Critique of OpenMP ......

Solomon_Man

unread,

Nov 10, 2007, 1:03:26 PM11/10/07

to

All,
My partner and I are working on a research paper for a graduate course
and wanted to see what short comings that OpenMP has compared to MPI.
As a student we are especially interested in its short comings in a
commercial environment as we may not be exposed to this in an academic
atmosphere.

We are also interested in portability issues, as the academic studies
that we have ran across have shown conflicting results. We would be
interested in anything anyone would have to say about OpenMP.

Thanks,
Saranga and Chris

P.S. Does anyone know how to determine OpenMP version on a Solaris
machine?

--

Justin W

unread,

Nov 11, 2007, 3:58:10 PM11/11/07

to

[C.p. moderator: again, may be posting delays while I am in SC'07.]

> and wanted to see what short comings that OpenMP has compared to MPI.

>From the standpoint of viability in the software industry... I
generally think the technology with the most responsive support wins.
This support could come from an outside vendor, open source community
or even internal employees at the company. I work for a company that
builds a lot of stuff internally because then we see the benefit of
taking ownership of the performance tweaking, bug-fixing etc. The
open source community is good a way to get "free" support, but you
won't always get the responsiveness or quality (not to start an
argument) that your business may rely on. In terms of vendor
support... they can be wishy washy as well. My company has worked
with some all-star vendors out there... and we've worked with some
duds. I cannot comment specifically to the quality of vendor support
for OpenMP or any implementation of MPI. My personal favorite is
building these components internally. You get the most responsive
support but at the highest cost (employee salary, time lost to ramping
up new hires on existing technology etc). You also have execution
risk... ie, what if I can't produce something as reliably as a vendor
can. But in the end, you own that software and the architecture it
runs on.

So... now to answer your question. I personally... just from a
support standpoint would tend to prefer MPI. After all, MPI is just an
interface, the guts can be built internally to do whatever. Heck,
even tweak the performance of the guts to work specifically on your
architecture and throw away the overhead you'd never use anyway.

--

Solomon_Man

unread,

Nov 13, 2007, 4:55:37 PM11/13/07

to

Justin,
Thanks for your response.
I believe one of openmp's biggest strengths is its adoption by the
programming community. My guess this adoption is based on ease of use.
I have used both MPI and openMP in academia but never in a commercial
atmosphere. I have been in the commercial arena for the past 10 yrs,
but never have run across the reason to use either.

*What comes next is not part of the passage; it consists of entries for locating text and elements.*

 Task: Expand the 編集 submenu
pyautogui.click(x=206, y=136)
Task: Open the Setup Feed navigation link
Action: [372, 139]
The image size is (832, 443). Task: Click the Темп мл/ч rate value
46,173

Thanks again for your response,
Chris

--

David Golden

unread,

Nov 14, 2007, 6:21:12 PM11/14/07

to

Solomon_Man wrote:
> We would be interested in anything anyone would have to
> say about OpenMP.

Well, do note that it's not an either/or thing. Don't forget it's quite
possible to use both OpenMP (at least non-"Cluster OpenMP") and MPI in
the one program... if you want to. Some people look into it
for "cluster of SMPs" situations. Whether it's worth it is another
matter, but there are papers out there a search engine query away.

--

Solomon_Man

unread,

Nov 15, 2007, 4:28:02 PM11/15/07

to

David,
Thanks for the response.
Currently we have other students looking in openMP/MPI Hybrid idea.
We have run across some studies mentioning this possibility.

Thanks,
Chris

--

Carlie J. Coats

unread,

Nov 22, 2007, 9:46:54 AM11/22/07

to

[Moderator note: during the holiday weekend [US] there may be some
posting delay as I am off flying.]

I've been dealing with both for quite a long time -- certainly since
OpenMP 1.0 -- in the environmental modeling context. There are a number
of parallel environmental models out there (the MM5 and WRF met models
are both hybrid-parallel; among atmospheric chemistry/transport models,
EPA's CMAQ is MPI and NCSC/BAMS MAQSIP is OpenMP (with a new version I'm
currently developing that's hybrid-parallel); most of the serious ocean
and climate models are parallel, mostly with MPI.)

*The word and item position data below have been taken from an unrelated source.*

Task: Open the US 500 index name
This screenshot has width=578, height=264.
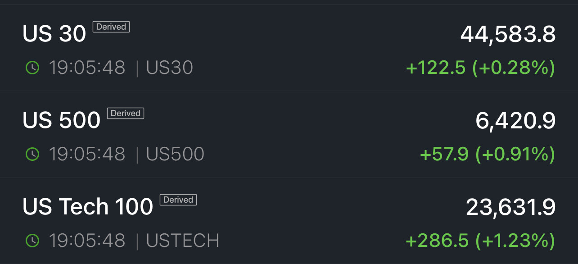Action: pos(61,120)
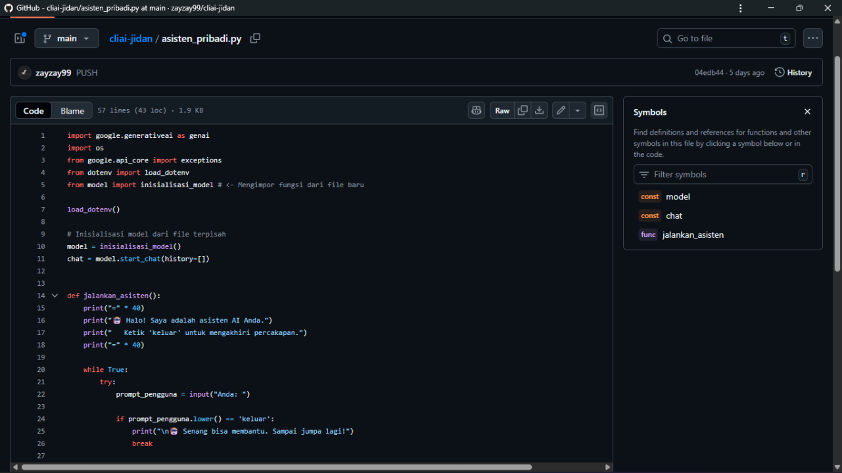Select the Code tab
This screenshot has height=473, width=842.
coord(34,110)
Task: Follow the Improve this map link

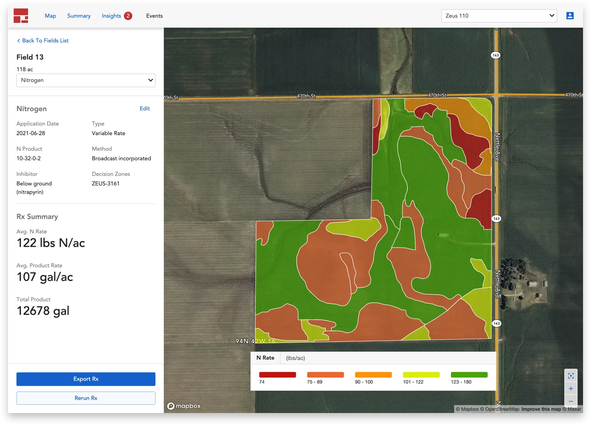Action: click(541, 409)
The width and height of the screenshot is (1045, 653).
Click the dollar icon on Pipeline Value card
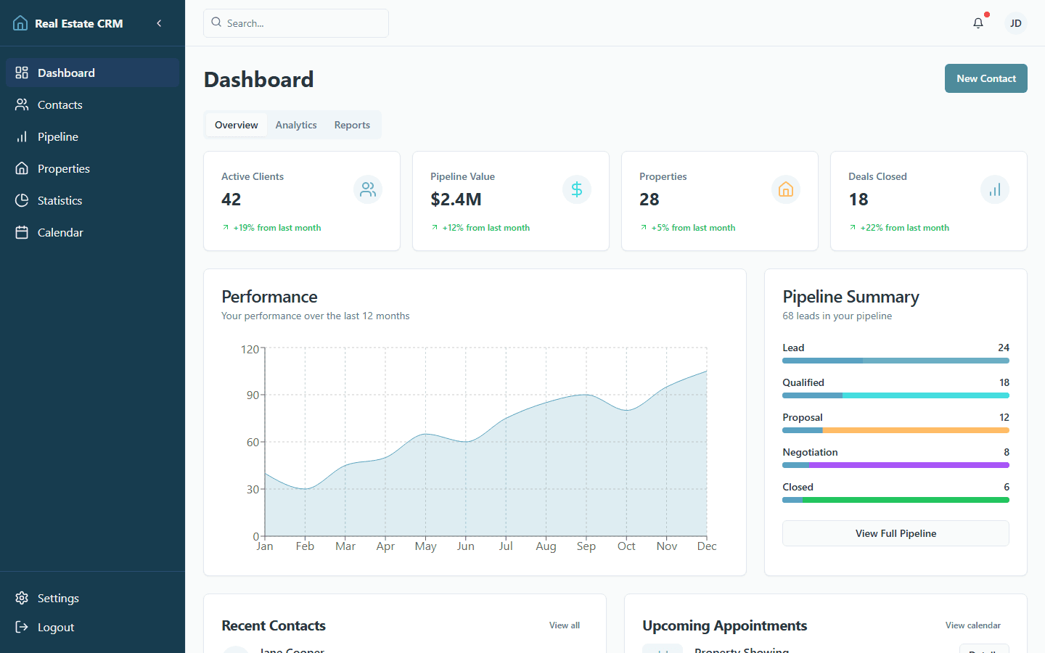tap(577, 189)
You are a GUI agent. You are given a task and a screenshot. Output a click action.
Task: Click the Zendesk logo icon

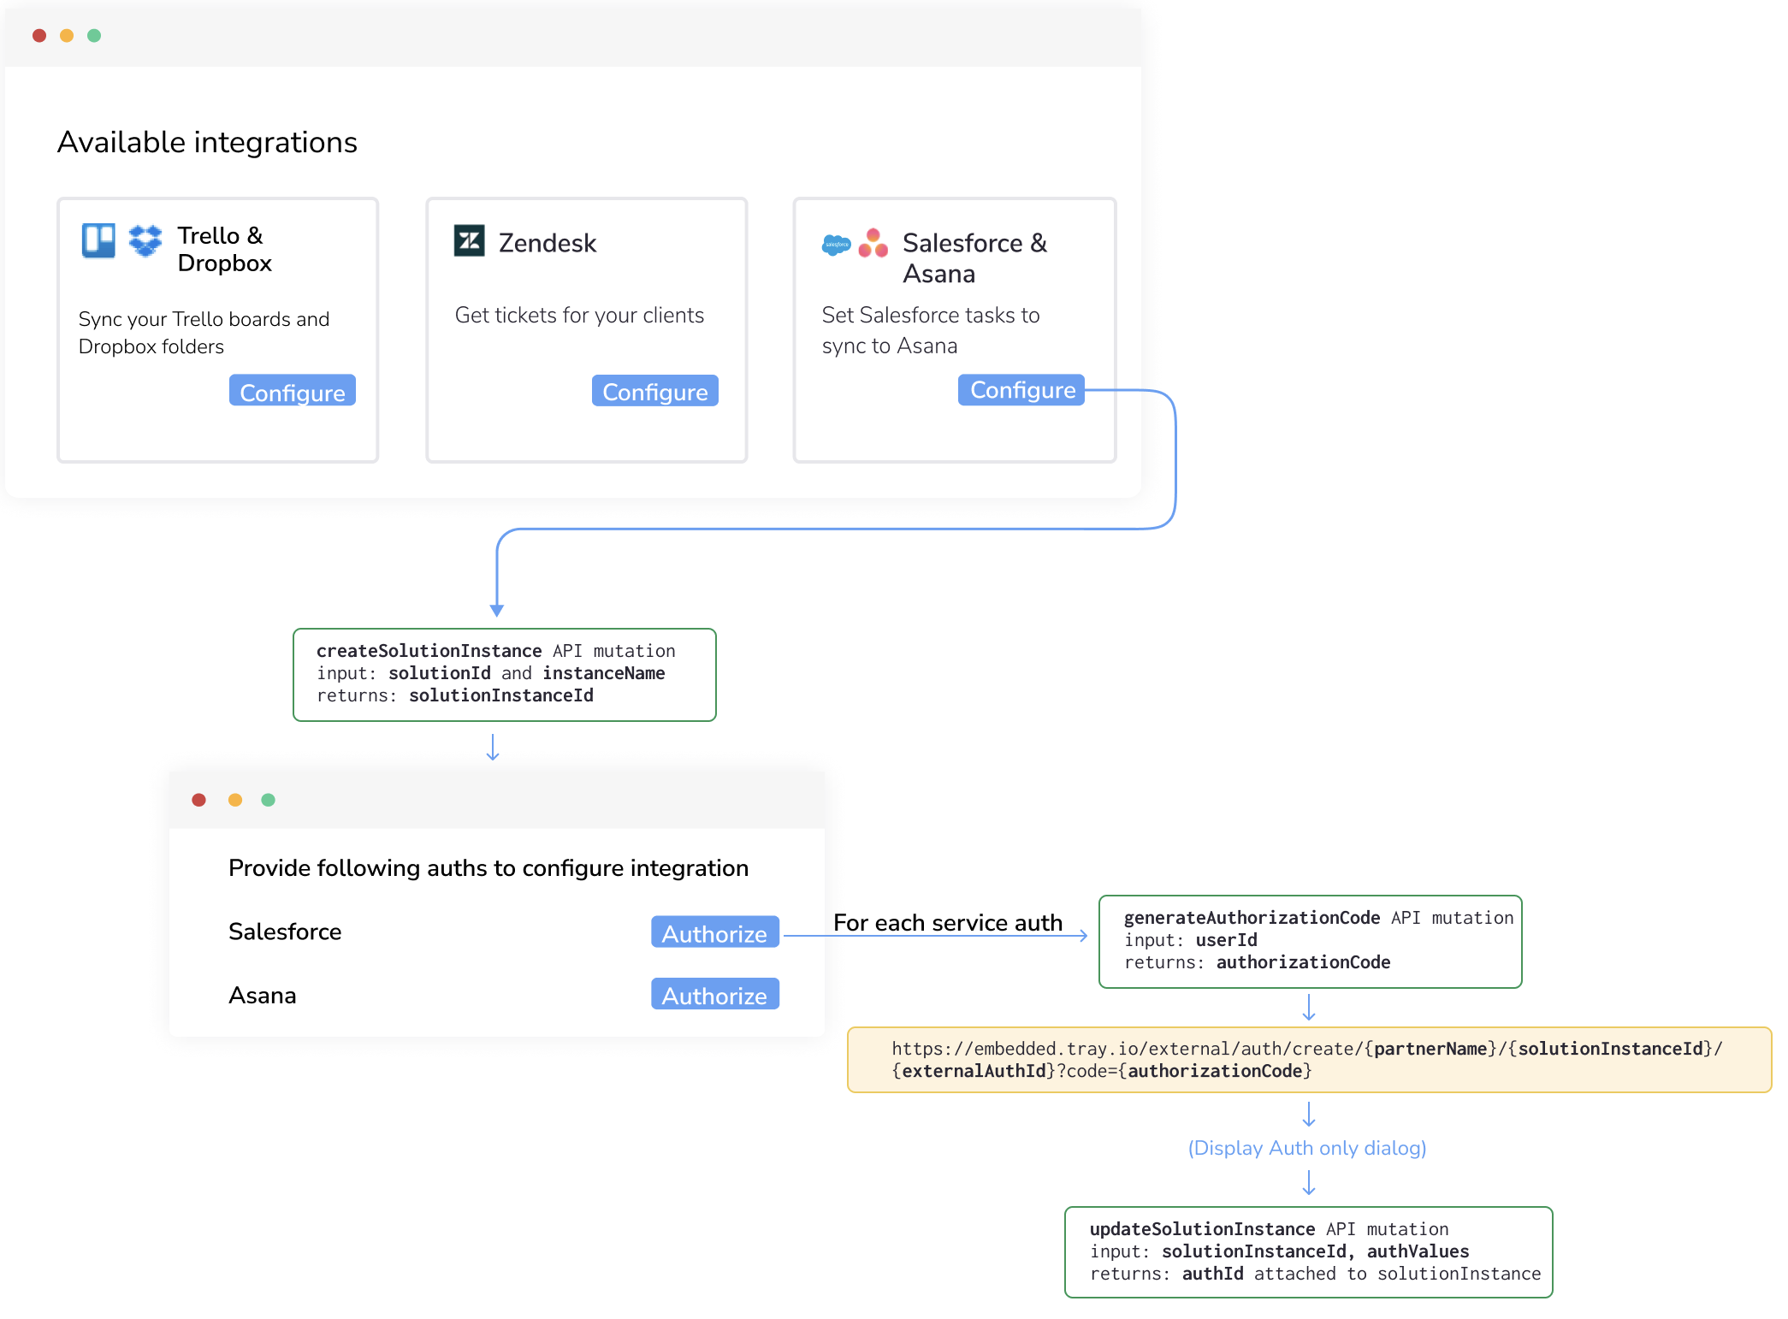pos(469,241)
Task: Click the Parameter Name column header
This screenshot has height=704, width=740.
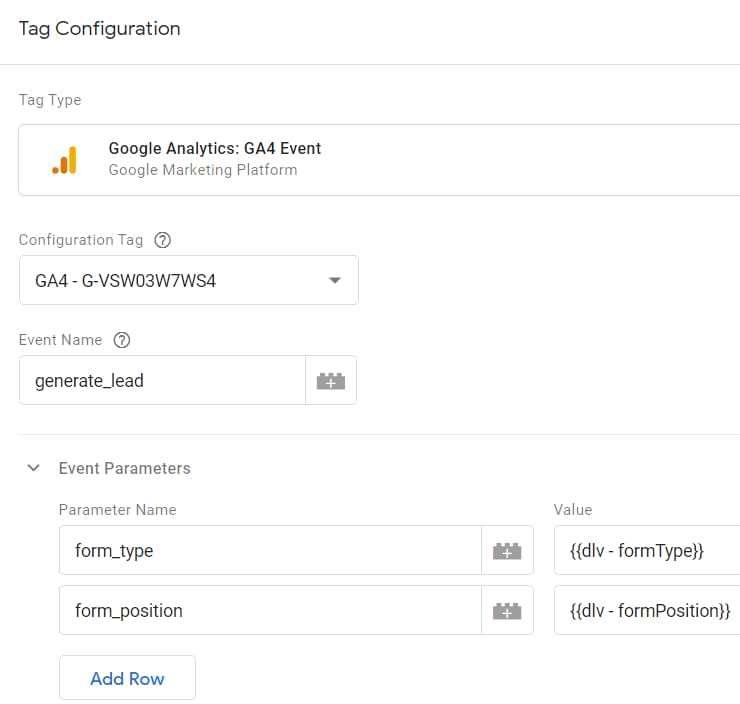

Frankly, I find OpenMP easier to work with. I took a cleanly-written
partially-parallized atmospheric chemistry/transport model from Environ
that I had to use for a particular contract (134,000 lines of code),
and in about 3 hours work I parallelized it so that I was getting 7:1
speedup on 8 processors instead of the original 2.5:1. Admittedly,
I already knew the code pretty well, and Environ had done a very clean
job of coding the original...

In such a context, OpenMP may well offer much more flexibility: for
3-D transport, for example, horizontal transport parallelizes cleanly
on the vertical subscript, and vertical transport on (one of) the
horizontal; a distributed paradigm such as MPI requires a fixed
whole-program parallel decomposition (or else must implement global
data transposes that are fatal to scaling at high processor counts).
Consequently, you must implement the correct "halo" exchanges for
subdomain boundaries by hand (assuming you do the usual decomposition
of the horizontal domain into distributed subdomains, the vertical
subscript living "on the node"). And it is entirely possible to
implement these exchanges badly and get data corruption as a result
(as seems to be happening intermittently with EPA's CMAQ on some platforms).

A potential bottleneck for OpenMP programs on very large data sets
is the (hardware-system) overhead of (a) TLB flushing and (b) cache
coherency traffic: For (a) the processor's virtual memory system must
map the entirety of large arrays instead of only the this-processor
fraction; if done sloppily (as for MM5) this inhibits performance for
large problems (especially on hardware sensitive to this, like IBM
POWER). For (b), the system must ensure that all processors have the
same view of memory, and (especially if the program is sloppily written,
with interleaved array-element access), this can kill performance. A
rule of thumb seems to be that cache coherency is relatively easy for
small processor counts (up to 4-8), is moderately difficult for moderate
processor counts (up to 32 or so) and is very difficult for large
processor counts. As a result, you won't find many systems capable
of running hundred-processor OpenMP parallel -- but there are lots of
clusters that let you run hundred-processor MPI.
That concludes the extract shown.